Mike Fairchild, city administrator and manager of the Littlefork municipal liquor store, said the city owned on- and off-sale establishment presents “a different standard.”
The store benefits are with civic control and care to avoid questionable operations, he said. Revenue from the liquor store offsets local tax levies, and offers discretionary revenue available for unbudgeted surprises.
Littlefork, with a population of 705, earned a 4.3 percent net profit of $15,544 in 2006 from liquor store operations.
Yet, Fairchild notes, that not everyone agrees with the concept of a municipal liquor store. He said some feel it is unfair competition and others think alcohol “a dirty business.”
“There are pros and cons,” said Fairchild. “But in a small place like this it is a good thing.”
The store is not a liability, but the Littlefork City Council has discussed selling the store to private owners, said Fairchild. One reason is that in his four years as manager, the liability coverage has doubled to more than $10,000 annually.
“That is the difference between making a profit or not in the small towns,” said Kaspszack.
The city of Ranier operates an on- and off-sale municipal liquor store. With a population of 173, the city showed an 8.5 percent net profit of $31,163 in 2006. The city transfers $5,000 of the profit to the city’s general fund each quarter.
“We have not lost money, but some years are good and sometimes we struggle,” said Gretchen Cole, store manager since 1997.
Cole said city officials like to have control of store hours. The store closes early enough to discourage people from driving to Ranier from nearby bars.
“Otherwise, we would be the last bar open and would carry that liability,” she added.
The resorts and restaurants in the area offer different types of services and Cole says they are not competition, and actually increase her business by bringing more people to town.
“If I could change anything it would be putting in a bigger parking lot,” she said. “Other than that, we are a quaint village bar and like a family. We welcome tourists and we all have a good time.”
Big Falls runs an on- and off-sale establishment in a city of 269. The liquor store had total sales of $311,429 with 6.2 net profits of $19,365 in 2006. The city transferred $5,000 in liquor store funds to the city general fund.

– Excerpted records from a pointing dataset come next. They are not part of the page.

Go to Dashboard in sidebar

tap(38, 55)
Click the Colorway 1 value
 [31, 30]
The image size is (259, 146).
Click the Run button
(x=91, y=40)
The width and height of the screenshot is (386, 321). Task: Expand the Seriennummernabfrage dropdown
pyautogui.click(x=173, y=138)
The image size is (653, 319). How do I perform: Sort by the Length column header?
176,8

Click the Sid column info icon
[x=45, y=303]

Joan Nelson, city clerk, said the store is a service to local residents and provides jobs in addition to generating city revenue. The city added a deep fryer food service to the liquor store and the Lions Club runs a charitable pull tabs booth.
The city council has considered selling to private ownership but the down years discourage private ownership, Nelson added. The Dram shop, a term for liquor store insurance, the smoking ban, and poor hunting, snowmobile and tourist seasons all impact sales, she said.

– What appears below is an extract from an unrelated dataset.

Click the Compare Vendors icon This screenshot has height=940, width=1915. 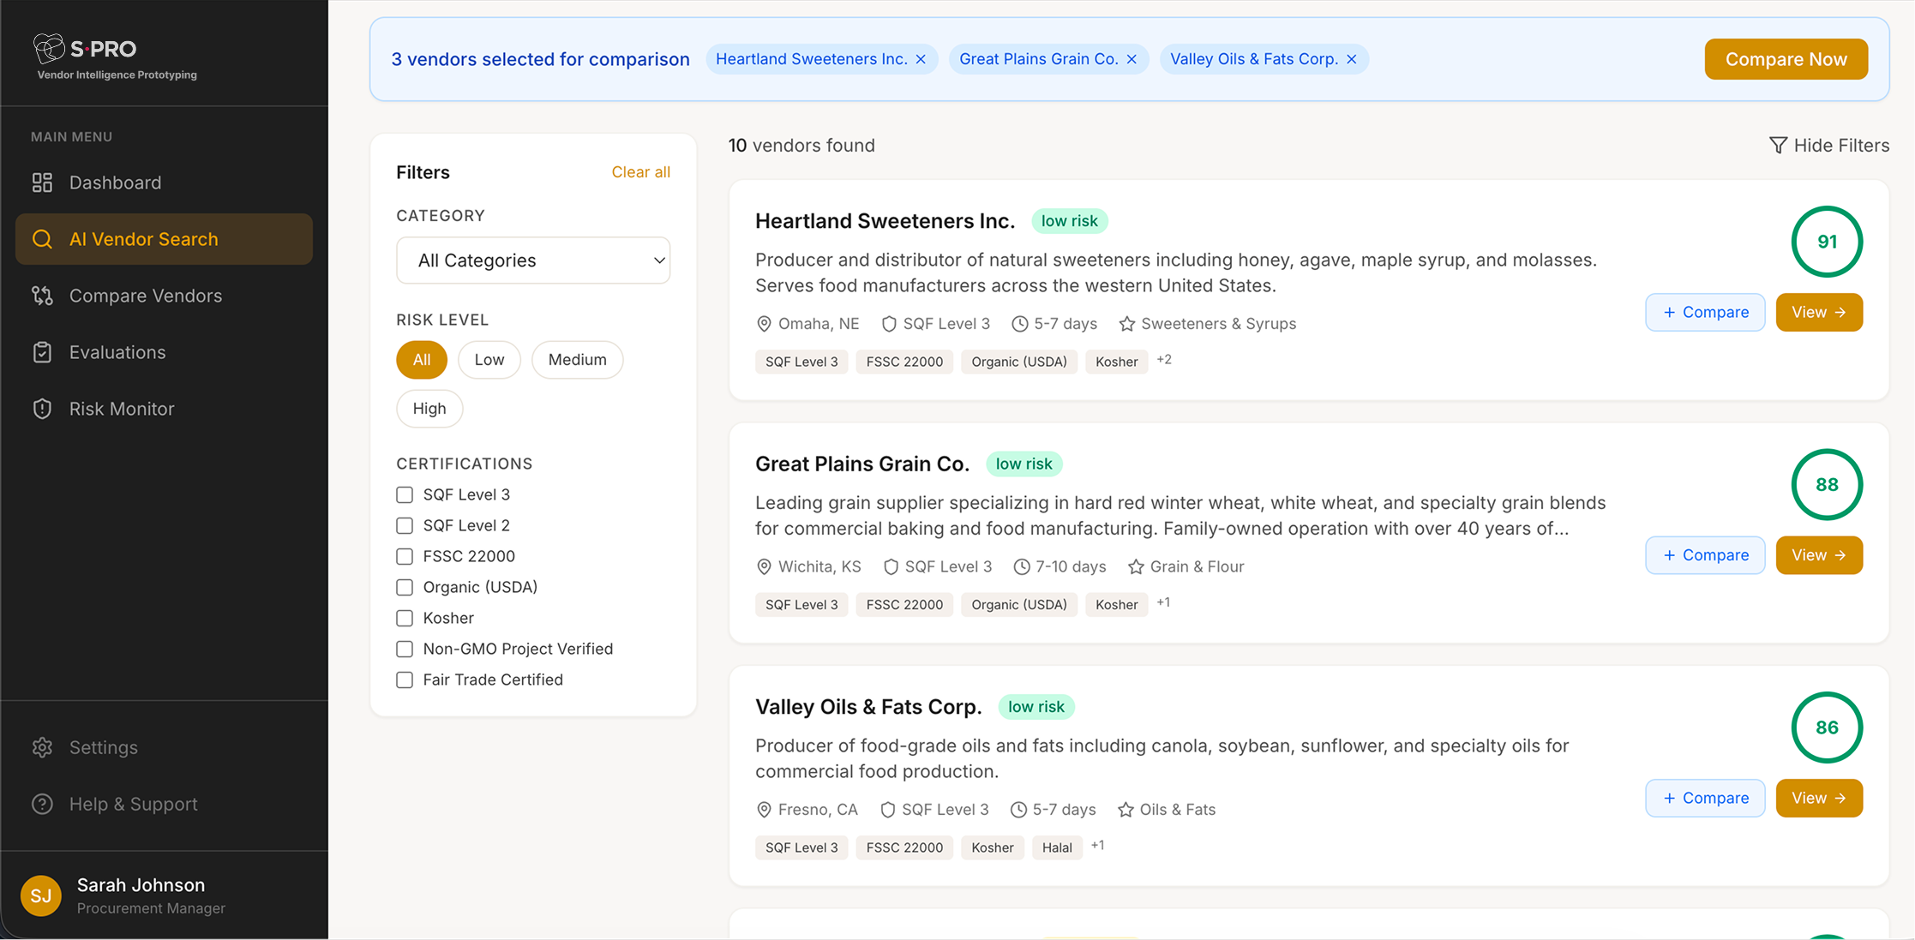[x=42, y=295]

The Municipal Beverage Association is officially neutral on the tobacco ban with members on both sides. He cautioned businesses not to take a ‘sky is falling’ perspective and look at the change as they would any other factor in running a business.
“Those that are not doing well are saying there is no other way to do business,” Kaspszack said.
Kaspszack said cities get out of municipal liquor for three reasons. The first is purely political. A given council or councilor has an interest in supporting a move to private owners, or change their perspective of whether government should view alcohol as a commodity or a controlled substance. The second, he said, is bad management. The third is the decline of a town and its population base.
Another risk to municipals, he added, is stagnant operations and cities that view the stores as source of revenue, without any reinvestment planning for remodeling and expansion.
“They need to step back and understand the history that led to this, evaluate the community need and develop and approach,” he added.